Every day, Cassidy meticulously tracks the animals’ movements on her computer. She pulled up an image that looked to me like random scribbling, but it caused her eyes to light up. It was the movement of Wolf 2516, a lone female that has traveled thousands of miles, a highly unusual behavior. “She’s seen most of the western half of Colorado,” Cassidy said. She has no idea why. “It’s incredible, the distance she’s moving.” She added that wolf social dynamics are highly complex and the stereotype of the “alpha male” is false—one of many myths researchers have debunked in recent years. “Some of the things we’re just now learning are fascinating,” Cassidy said. “Even though wolves are one of the most studied mammals on the planet, there’s a lot we still don’t know. ”
Ranchers, again, choose different words. Several I spoke with were dismissive of wolf deterrence strategies, listing their limitations and drawbacks and generally bristling at the idea of nonranchers telling them how to do their jobs. Bruchez met with Baca but wasn’t impressed. “He shows up with a three-ring binder of check-the-box paperwork…but this isn’t a one-size-fits-all scenario,” Bruchez says. Electric fences can be impractical to install and maintain, he says, and they come with risks. “CPW assumes no liability. If my neighbor’s horse gets tangled up in fladry and dies, I’m buying my neighbor a new horse.” (Perkins concedes that generally speaking, CPW would not be at fault but also says there have been no reported instances of livestock experiencing injuries related to fladry.)
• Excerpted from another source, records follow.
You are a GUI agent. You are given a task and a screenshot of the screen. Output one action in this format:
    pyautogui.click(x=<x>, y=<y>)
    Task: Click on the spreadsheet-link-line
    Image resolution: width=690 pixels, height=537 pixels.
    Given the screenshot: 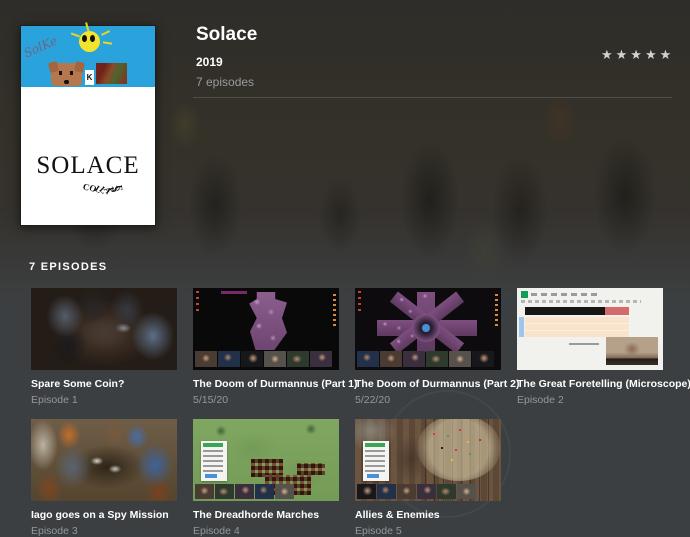 What is the action you would take?
    pyautogui.click(x=584, y=344)
    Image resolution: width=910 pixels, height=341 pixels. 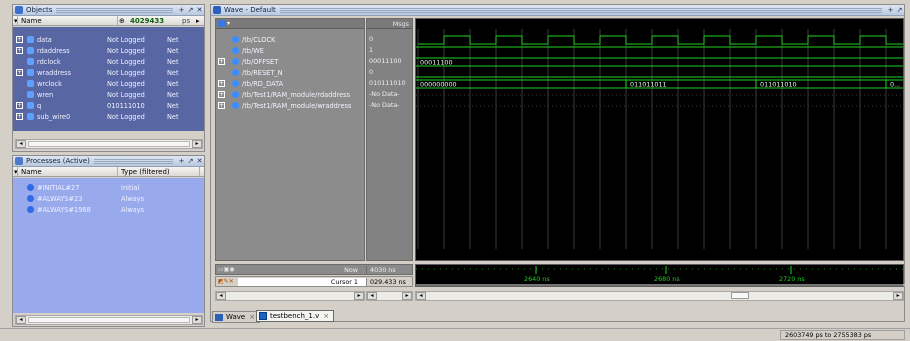 I want to click on search-value: 4029433, so click(x=153, y=20).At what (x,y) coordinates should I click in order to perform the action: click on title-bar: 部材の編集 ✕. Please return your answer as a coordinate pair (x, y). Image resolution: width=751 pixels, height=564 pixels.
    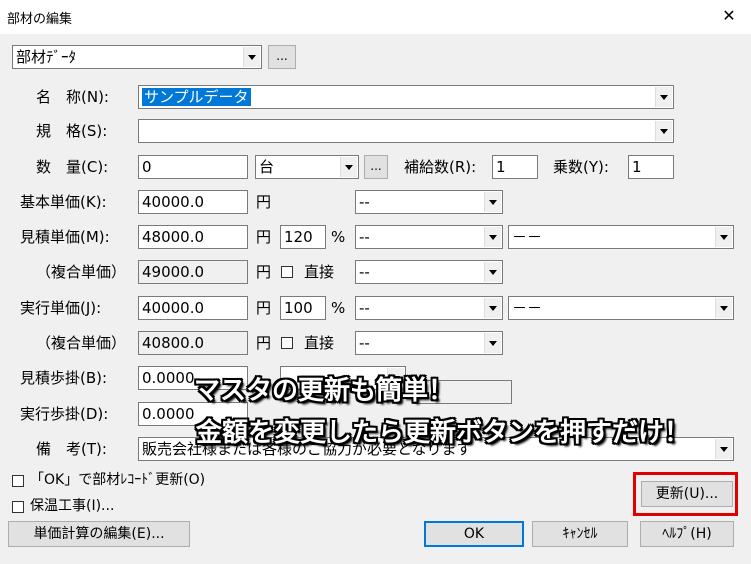
    Looking at the image, I should click on (376, 17).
In September 2024, CPW captured the pack near Bruchez’s ranch after a series of confirmed depredations and relocated it to Pitkin County, so his family’s stress has abated. But he wonders when the predators will return and how life will change as their numbers increase.
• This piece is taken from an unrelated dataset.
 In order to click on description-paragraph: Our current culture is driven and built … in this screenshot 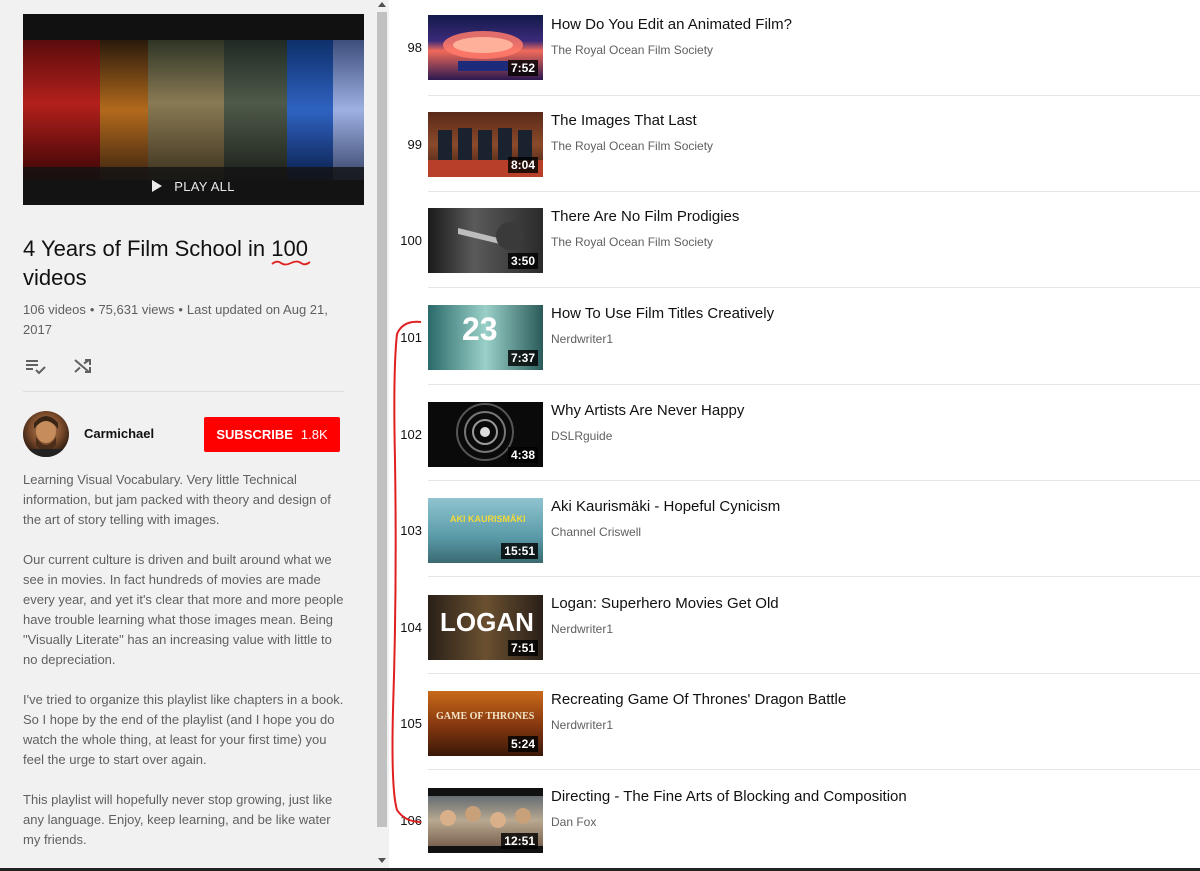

Perhaps the best glimpse of Colorado’s future may come from those who have lived alongside the animals longer. Wolves have stalked the land near Denny Iverson’s ranch in Missoula, Montana, for 15 years. He has had one confirmed wolf depredation and suspects the true number is higher. The wolves’ arrival was a struggle, but he adjusted, using range riding to some success. In his role as a board member of the Blackfoot Challenge, a Montana-based nonprofit whose mission includes helping ranchers cope with carnivores, he’s made several visits to Colorado ranchers. “I tell them it’s not much fun right now, but it’ll get better,” Iverson says. “It’s going to be OK.” Colorado’s compensation program is “robust, better than Montana’s,” he says, and hunting should “put some fear into” the predators if it’s legalized.
Still, wolves are here to stay. “Some ranchers will accept reality and learn to live with them,” Iverson says, “and some will stay grumpy for the rest of their lives.”